Marcel Duchamp a débuté sa carrière par la peinture, mais la plupart des toiles sont déjà sur les cimaises des musées. L’amateur doit jeter son dévolu sur d’autres productions, telles que ses sculptures, dessins, photos ou estampes. L’œuvre Prière de toucher par exemple, réalisée pour la couverture du catalogue Le Surréalisme de 1947, était accessible le 16 mai 2002 chez Neumeister (München) pour 8 000 €, mais ne trouva pas preneur. Ses Rotoreliefs sont plus abordables encore. Il s’agit de disques de carton imprimés de motifs en spirale produisant des illusions d’optiques. Le 6 juin dernier chez Artcurial à Paris, la série de Rotoreliefs, éditée à 100 exemplaires, trouvait preneur pour 5 866 €, tandis qu’elle avait atteint 10 000 € à plusieurs reprises (le 9 mai 2006 chez Blindhouse Casa d’Arte à Naples et le 6 octobre 2005 chez Sotheby’s Paris). Dans l’esprit des ready-made, le Bouche-évier fondu en bronze en 1964 et aussi édité à 100 exemplaires, est accessible entre 3 000 et 5 000 € en moyenne. Il partit pour 4 200 € le 30 mai 2006 chez Christie’s Amsterdam. Ces petites œuvres en 3 dimensions ne sont pas plus onéreuses que bien des estampes du même artiste. En effet, l’eau-forte Un robinet original révolutionnaire de 1964, dont il existe 100 épreuves également, était adjugé pour 5 800 € chez Sotheby’s Paris le 6 juillet 2006.

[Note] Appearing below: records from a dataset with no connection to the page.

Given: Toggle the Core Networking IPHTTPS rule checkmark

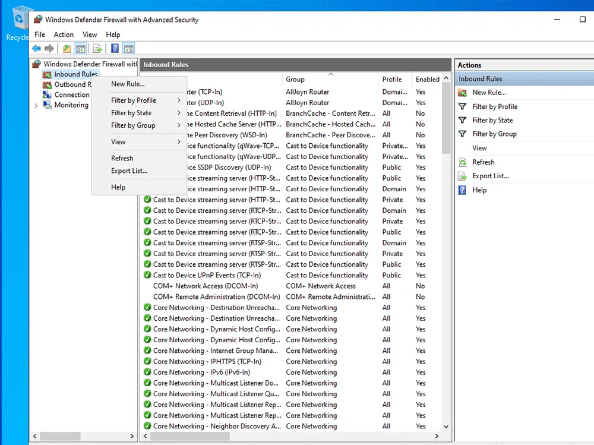Looking at the screenshot, I should 147,361.
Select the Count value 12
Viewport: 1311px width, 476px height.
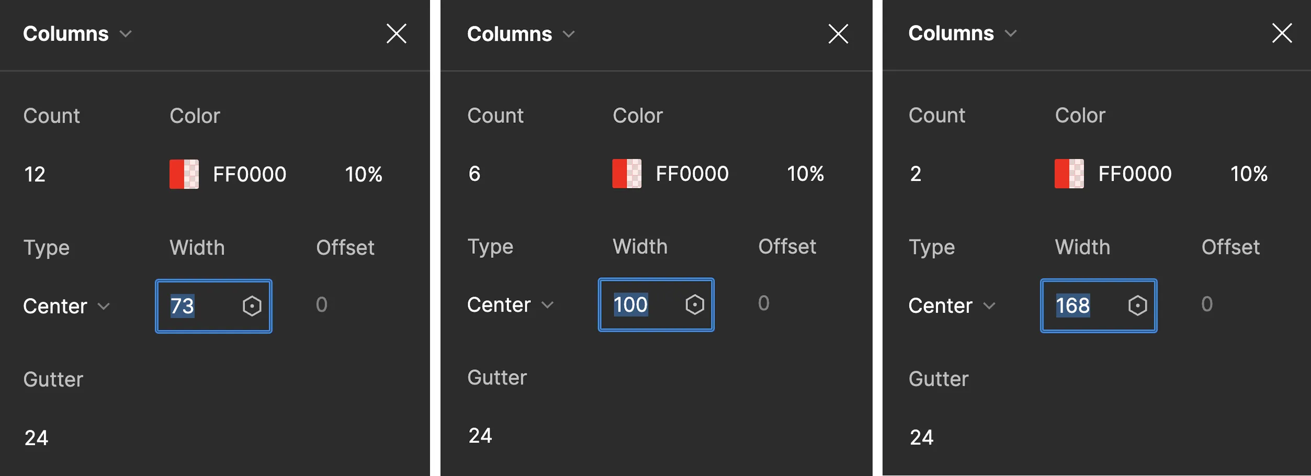(34, 174)
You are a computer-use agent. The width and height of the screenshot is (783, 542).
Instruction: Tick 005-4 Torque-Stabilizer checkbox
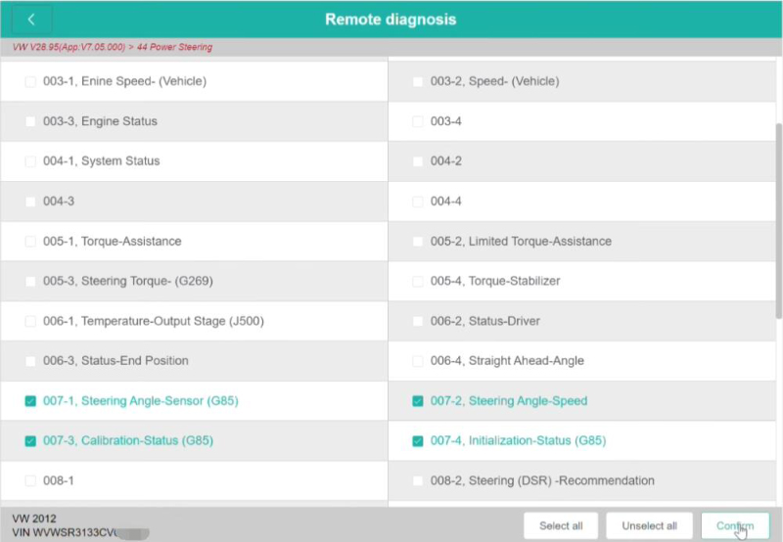point(418,282)
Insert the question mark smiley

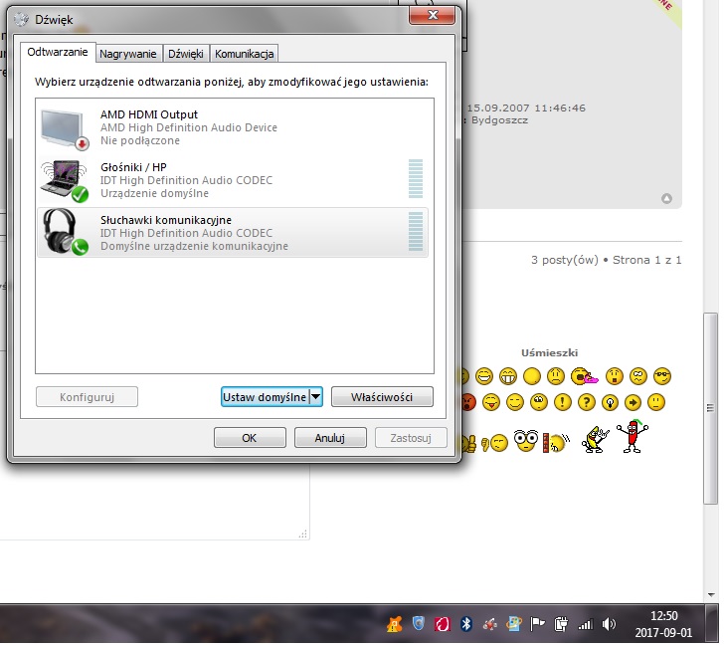click(586, 402)
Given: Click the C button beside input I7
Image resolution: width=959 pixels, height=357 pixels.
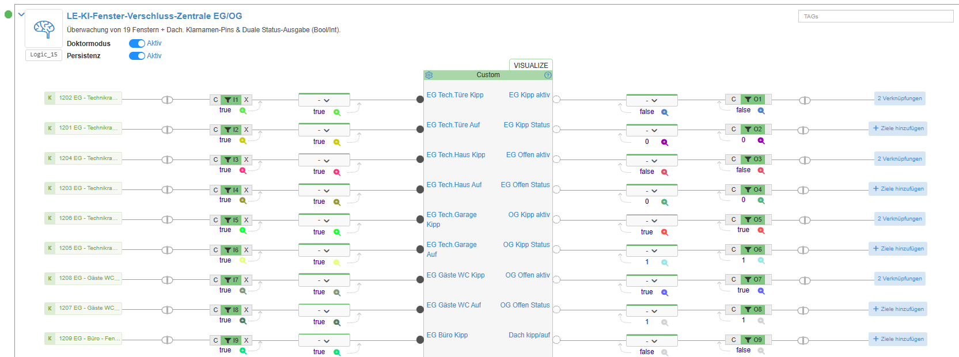Looking at the screenshot, I should pyautogui.click(x=215, y=280).
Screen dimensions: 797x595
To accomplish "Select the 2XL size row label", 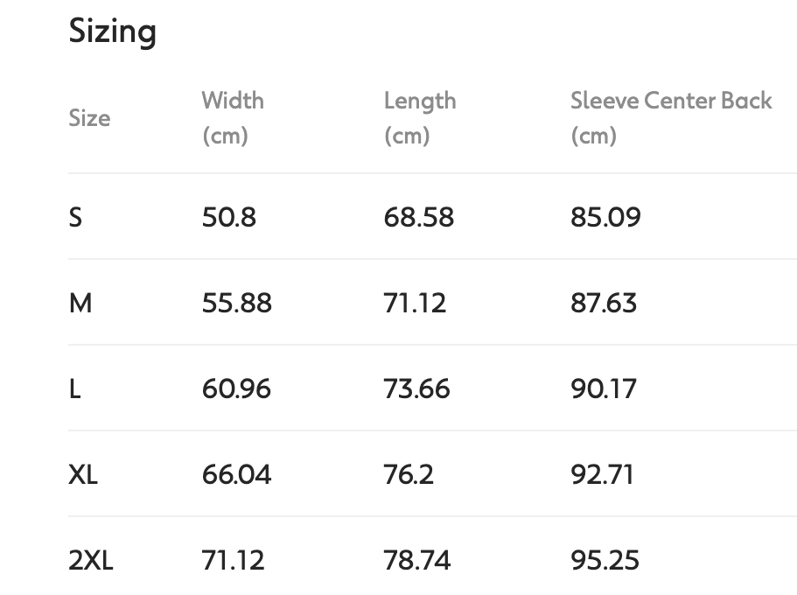I will 91,560.
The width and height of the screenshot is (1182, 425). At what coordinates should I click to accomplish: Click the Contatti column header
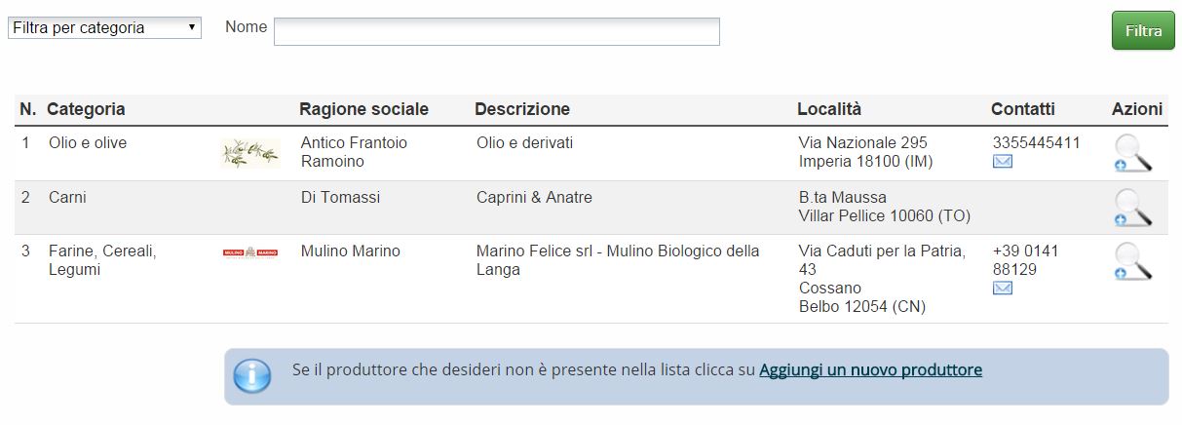[x=1023, y=109]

Les ready-made originaux ont presque tous disparus, ils ont été perdus ou cassés du vivant de l’artiste. Celui-ci décida d’en faire une édition. En 1964, il accepte la proposition d’Arturo Schwartz : une édition à 8 exemplaires, supervisée par l’artiste, de 13 ready-made. Plusieurs furent acquis par de grands musées, tel que le Centre Georges Pompidou de Paris, et sont considérés comme des originaux de l’artiste. Très peu d’œuvres circulent et il est rare de voir plusieurs ready-made dans une même vente publique. C’est pourquoi la dispersion new-yorkaise du 13 mai 2002 fit date : la maison de vente Philips, De Pury & Luxembourg y proposait 11 ready-made. Du jamais vu jusqu’alors. C’est lors de cette vente que la Roue de bicyclette a confirmé la plus haute enchère pour Duchamp : 1,6M$ (1,75M €), prix déjà atteint le 17 novembre 1999 chez Sotheby’s NY pour la célèbre Fountain de 1917. Les autres pièces se sont échangées entre 100 000 et 300 000 € en moyenne. Ces ready-made affichent une cote élevée puisque environ 90 % des adjudications partent pour un montant supérieur à 100 000 € alors que ce rapport est inversé pour les autres œuvres de l’artiste.

Forte de la vente d’exception du 13 mai 2002, la cote de Duchamp s’éleva de 135% en 24 mois. Depuis, sans le soutien de vente médiatique, elle tend à se stabiliser.